What to do: Ask your production company to specify exact power requirements before you sign the venue contract. Negotiate a flat rate for electrical rather than per-drop pricing. Some production companies bring their own power distribution, which reduces, but usually doesn't eliminate, venue electrical charges.

4. "Service Charges" That Aren't Gratuities: 18-24% of Total

18-24%
Service charge applied to food, beverage, and sometimes AV

Most planners know about the service charge on food and beverage. What many don't realize is that certain venues apply it to AV services, room rental, and other event costs as well. And here's the part that matters: the service charge is not the tip.

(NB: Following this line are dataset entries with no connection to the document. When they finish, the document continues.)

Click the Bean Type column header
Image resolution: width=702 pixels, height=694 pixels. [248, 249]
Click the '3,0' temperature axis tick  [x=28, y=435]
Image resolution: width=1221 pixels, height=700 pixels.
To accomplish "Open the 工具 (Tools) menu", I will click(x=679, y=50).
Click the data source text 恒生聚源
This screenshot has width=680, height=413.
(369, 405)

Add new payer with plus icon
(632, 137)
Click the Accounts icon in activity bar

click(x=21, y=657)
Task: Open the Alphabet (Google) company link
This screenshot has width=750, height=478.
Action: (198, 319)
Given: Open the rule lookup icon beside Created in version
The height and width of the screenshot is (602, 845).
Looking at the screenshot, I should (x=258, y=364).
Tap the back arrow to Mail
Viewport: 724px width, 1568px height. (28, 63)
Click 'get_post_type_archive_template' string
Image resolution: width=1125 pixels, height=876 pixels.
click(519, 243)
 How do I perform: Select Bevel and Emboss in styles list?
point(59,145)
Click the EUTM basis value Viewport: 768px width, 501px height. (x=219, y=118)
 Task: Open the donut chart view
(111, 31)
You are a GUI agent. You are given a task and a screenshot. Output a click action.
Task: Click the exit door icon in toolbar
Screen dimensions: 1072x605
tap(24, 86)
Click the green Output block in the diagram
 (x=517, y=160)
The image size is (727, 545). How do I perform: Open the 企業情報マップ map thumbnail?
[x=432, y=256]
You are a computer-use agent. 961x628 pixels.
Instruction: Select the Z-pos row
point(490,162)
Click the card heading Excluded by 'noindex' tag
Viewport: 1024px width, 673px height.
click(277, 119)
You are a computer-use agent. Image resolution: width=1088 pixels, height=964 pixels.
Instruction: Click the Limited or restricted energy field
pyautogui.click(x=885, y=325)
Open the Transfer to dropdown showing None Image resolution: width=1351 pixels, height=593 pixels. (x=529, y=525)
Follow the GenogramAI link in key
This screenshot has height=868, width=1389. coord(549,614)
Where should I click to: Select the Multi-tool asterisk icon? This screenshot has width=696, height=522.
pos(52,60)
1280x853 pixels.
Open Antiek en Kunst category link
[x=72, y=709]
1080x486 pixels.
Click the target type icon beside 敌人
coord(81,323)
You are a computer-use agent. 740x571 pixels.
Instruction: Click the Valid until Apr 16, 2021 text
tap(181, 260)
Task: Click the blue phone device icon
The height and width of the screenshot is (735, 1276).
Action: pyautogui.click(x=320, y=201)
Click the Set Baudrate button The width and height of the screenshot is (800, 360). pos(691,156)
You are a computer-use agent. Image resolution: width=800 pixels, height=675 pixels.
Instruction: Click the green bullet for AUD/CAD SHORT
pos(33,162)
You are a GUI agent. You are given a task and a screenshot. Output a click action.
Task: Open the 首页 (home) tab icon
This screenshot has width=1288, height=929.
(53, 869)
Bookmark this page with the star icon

In most hotel contracts, the service charge goes to the venue as revenue. The staff receives a separate, smaller gratuity, or none at all, depending on the property. So when you see "22% Service Charge" on a $200,000 event bill, that's $44,000 going to the hotel's bottom line, not to the servers and crew who worked your event.

How to spot it: Read the contract's fee schedule carefully. Look for language about what the service charge covers and whether it's separate from gratuity. If the contract says "service charge" and "gratuity" are different line items, the service charge is venue revenue.

What to do: Ask: "Is the service charge applied to all event costs, or only food and beverage?" and "Does the service charge go to staff, or is it venue revenue?" Some venues will negotiate the service charge on non-F&B items if you push back.

5. Equipment Minimums and Venue-Preferred Markups

20-50%
Typical markup over market rate for venue-preferred AV vendors

Venues with exclusive or preferred AV vendor agreements often include minimum equipment spends. You might need a $10,000 sound system, but the venue's preferred vendor has a $25,000 minimum. The extra $15,000 gets you equipment you didn't ask for and won't use.

The markup structure is straightforward: the venue receives a commission (typically 30-50%) of whatever their preferred vendor charges you. This means the vendor's pricing has the venue's commission baked in, you're paying their sales fee without seeing it as a line item.

How to spot it: Compare the venue-preferred vendor's pricing to an independent production company's quote for the same event. If there's a 30-50% gap, you're seeing the commission structure.

What to do: Check your venue contract for "outside vendor" clauses. Many venues allow outside AV companies, sometimes with a fee, but that fee is usually far less than the markup. A $2,000 outside-vendor fee on a $50,000 AV package beats a $15,000 markup from the preferred vendor.

The biggest event budget leak isn't bad negotiating. It's not knowing which line items are negotiable in the first place.

The Pre-Contract Checklist

Before signing your next venue contract, ask these five questions:

  1. What is the cost of event WiFi, and is it negotiable if we bring our own connectivity?
  2. What are the mandatory labor minimums, and can we offset them with our own insured crew?
  3. What are the expected electrical charges for a production of our size?
  4. Is the service charge applied to non-F&B items, and what percentage goes to staff vs. venue?
  5. Is there an outside vendor clause, and what is the fee for bringing our own AV company?

These five questions, asked before you sign, can save $30,000-$80,000 on a single event. Not by cutting corners. By cutting costs that weren't adding value in the first place.